The English language has many words that can be confusing or cause problems for people. Words which usually sound the same or are spelled the same, fall in this category. Those words are called homonyms, homophones and homographs. Luckily, there are some tips to help you differentiate between the two. Two of those words which fall in this category are ‘Burned’ and ‘Burnt.’ But what is the difference between the both of them and which one should you use?
Location Can Be The Reason
In a way, which word you use between burnt vs. burned often depends on your location. For the most part, people living in Australia, Britain or Ireland, tend to use either words interchangeably. To them, they are both the same word. However, writers and the general population in America, generally wind up using ‘burned’ in place of ‘burnt.’ This is because to them, they have different meanings.
I was so shocked to see the entire forest burnt to the ground.
No one wanted to eat the burnt turkey meat.
Is there a reason why the house burnt down?
Although the use of the word burnt in all 3 sentences are correct, these would probably be used if the writer or person were outside of the USA or Canada.

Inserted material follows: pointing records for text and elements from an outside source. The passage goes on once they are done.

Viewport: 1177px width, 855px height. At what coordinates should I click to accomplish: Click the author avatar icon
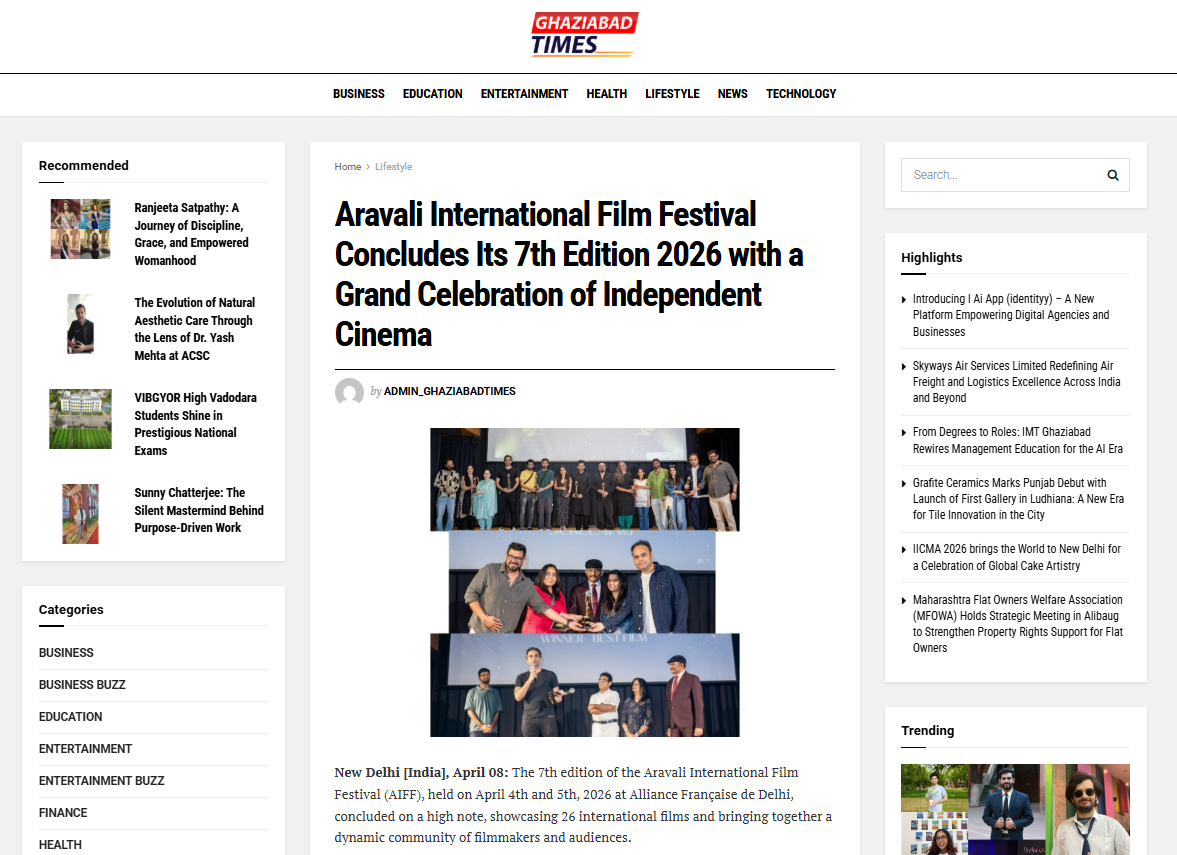[349, 392]
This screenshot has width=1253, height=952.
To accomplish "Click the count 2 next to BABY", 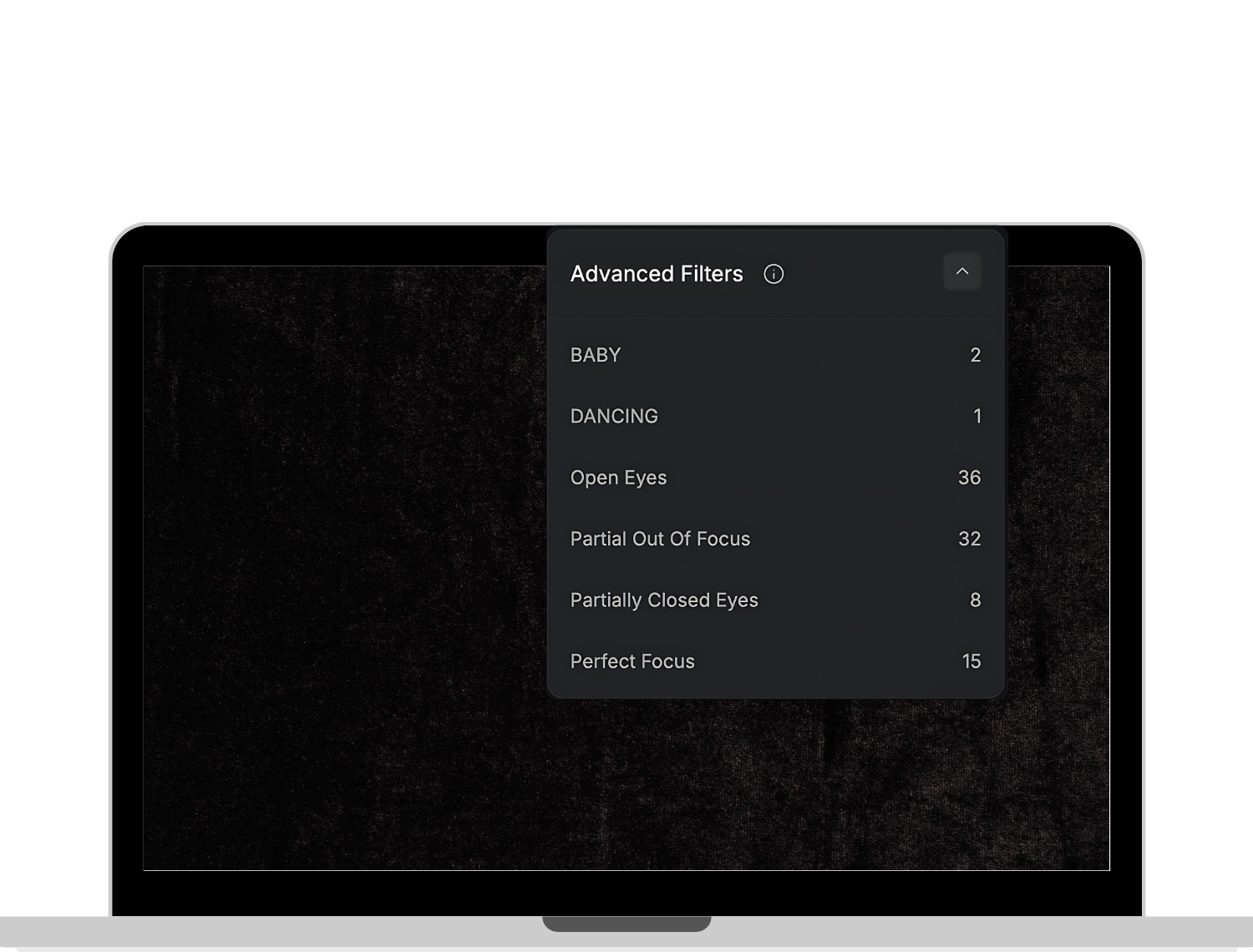I will 975,355.
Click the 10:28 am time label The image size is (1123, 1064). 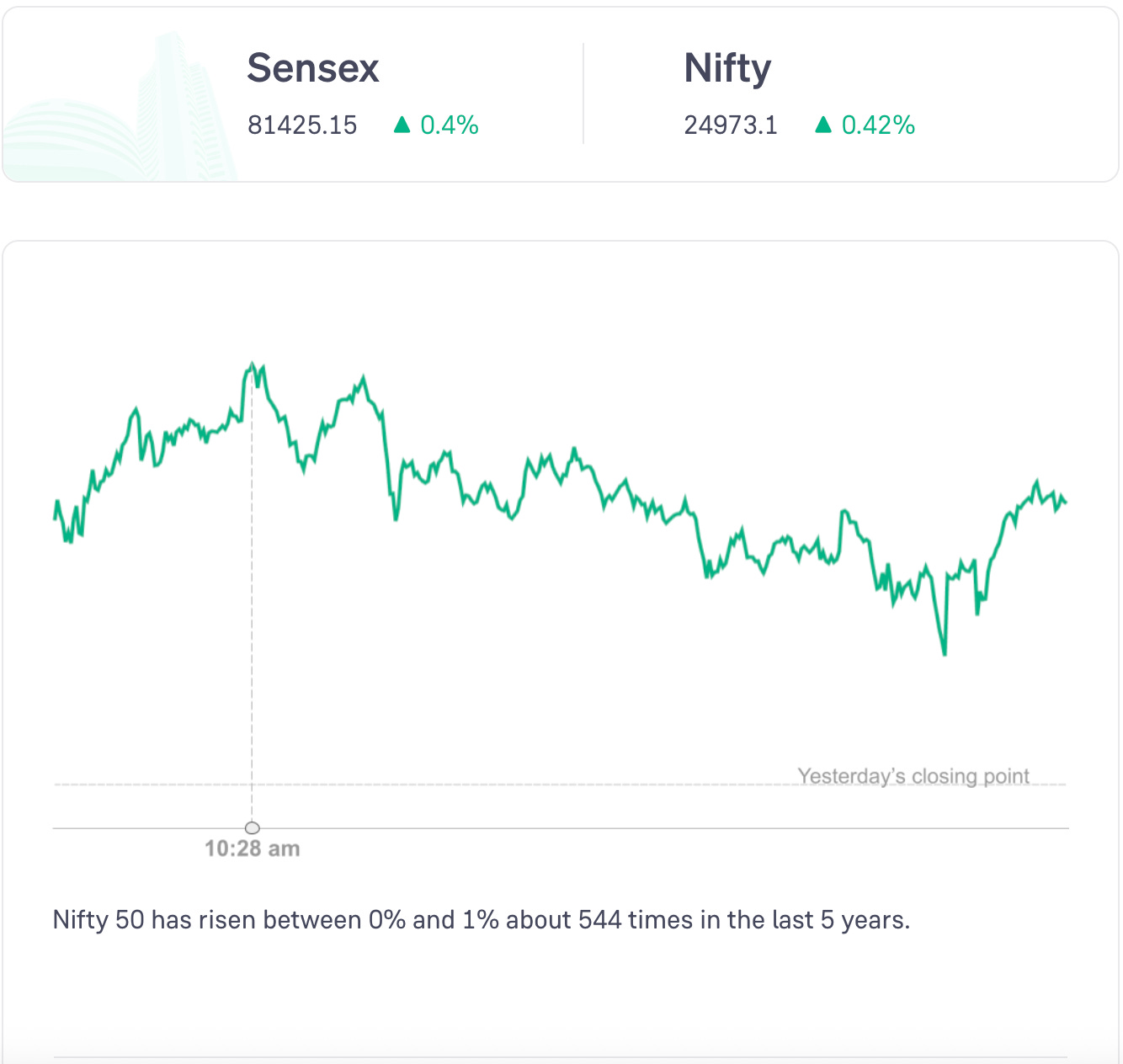252,849
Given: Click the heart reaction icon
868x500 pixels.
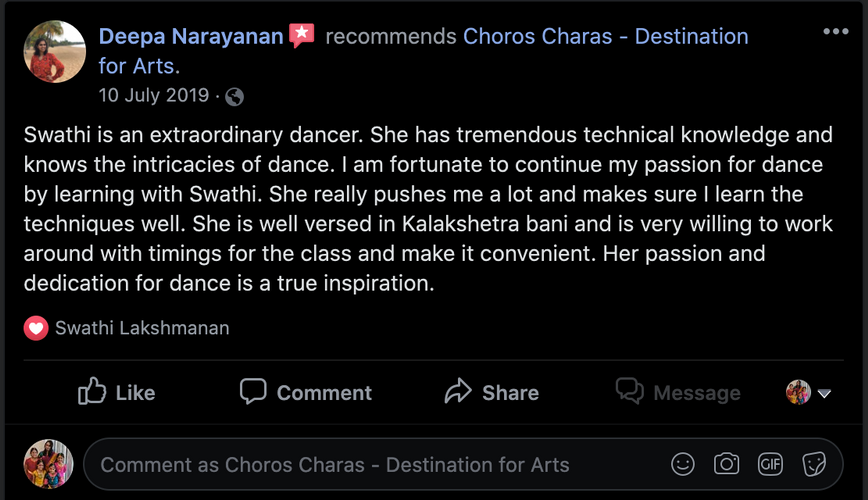Looking at the screenshot, I should click(x=37, y=328).
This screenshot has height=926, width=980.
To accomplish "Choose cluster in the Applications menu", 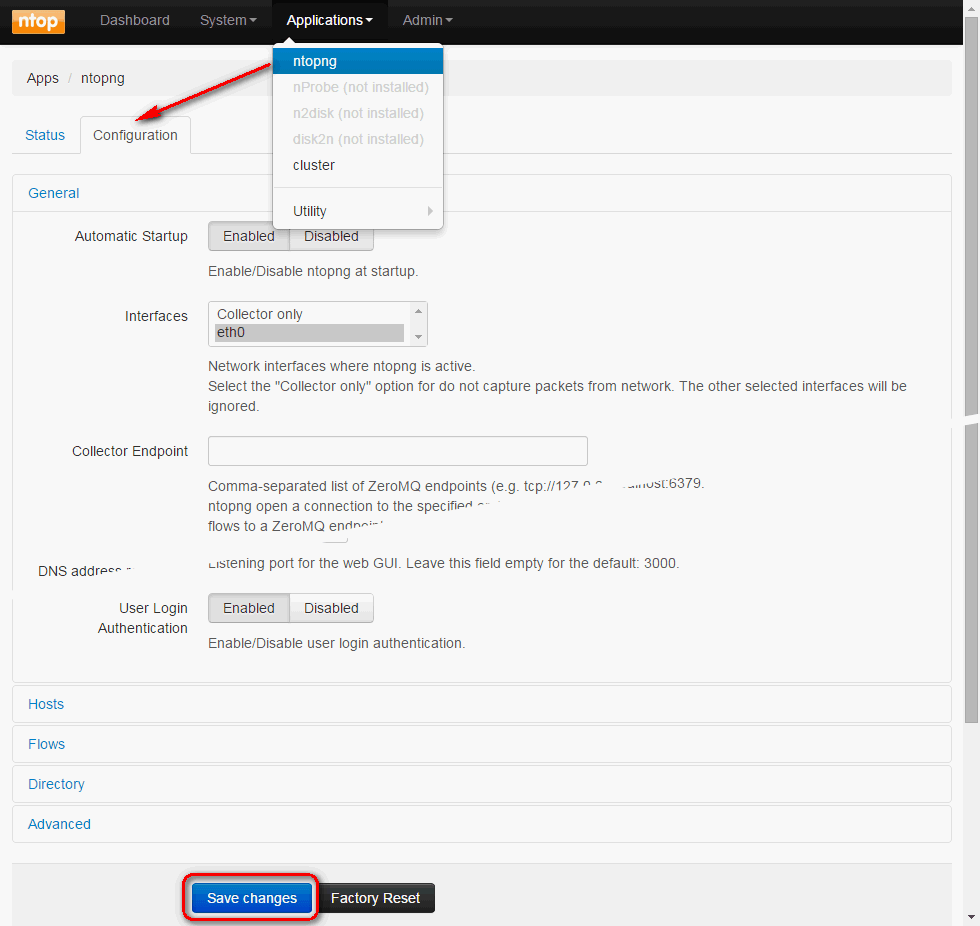I will pyautogui.click(x=314, y=165).
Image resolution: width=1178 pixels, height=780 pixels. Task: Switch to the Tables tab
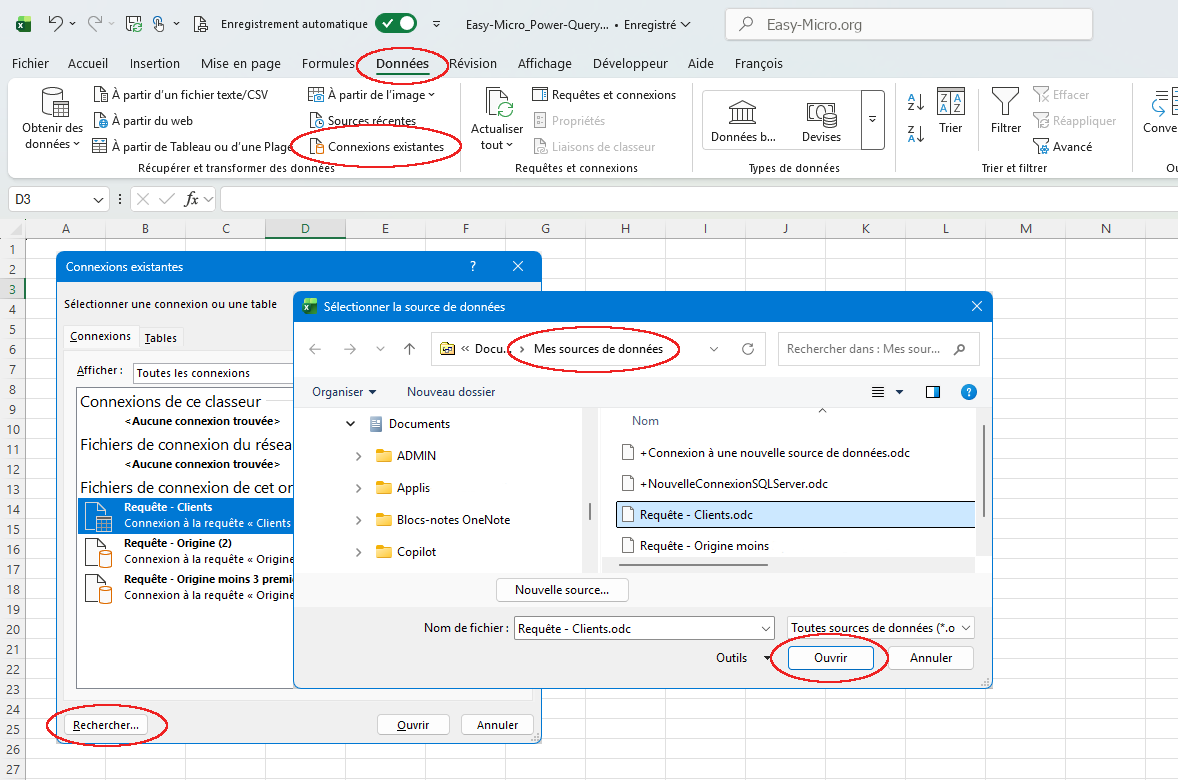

When it comes to American English, the word “Burnt” is considered an adjective. It refers to something that has been burned in the past, or in past tense. At the same time, the word “Burned” is a verb and refers to an act of something burning in the past as well. While they both work and can be used as past principle or past tense of the word ‘burn,’ there are differences in usage.
You may also want to read about The Difference Between Homonyms, Homophones And Homographs
Burned Is Old English
The English language is still evolving in many ways. The word burned is an older form of English. On the other hand, the word ‘burnt’ did not come into use until the 16th century period. As time went by, the British favored the newer version of the word. Those in North America however, went back to the traditional form of the word ie; burned. While burnt is primarily used outside of North America, burned is more common worldwide.
From what we can gather, it is then clear that the use of the words, depends on where you are from or living.
My sister burnt the toast.
My sister burned the sliced bread.
Interestingly enough, those in America would most likely settle on the second sentence. As we covered above, the reason for this is because those in North America consider the word burnt, when used as a verb, outdated English.
Here’s another article you may find useful – Principle vs. Principal – Which To Use?
One Final Tip
There is one easy way for those who may be confused about which of the two words to use and when. Since both burnt or burned can be used as either an adjective or a verb in the past tense, they are both correct. To help you remember which of the two to use, simply think of the letter “T” in burnt. That same “T” which is also found in Britain, is the key. Associate “Burnt” with “Britain” as doing this will help you remember. When you do so, keep in mind that burnt, is more common if used in the British English and less if you are in North America.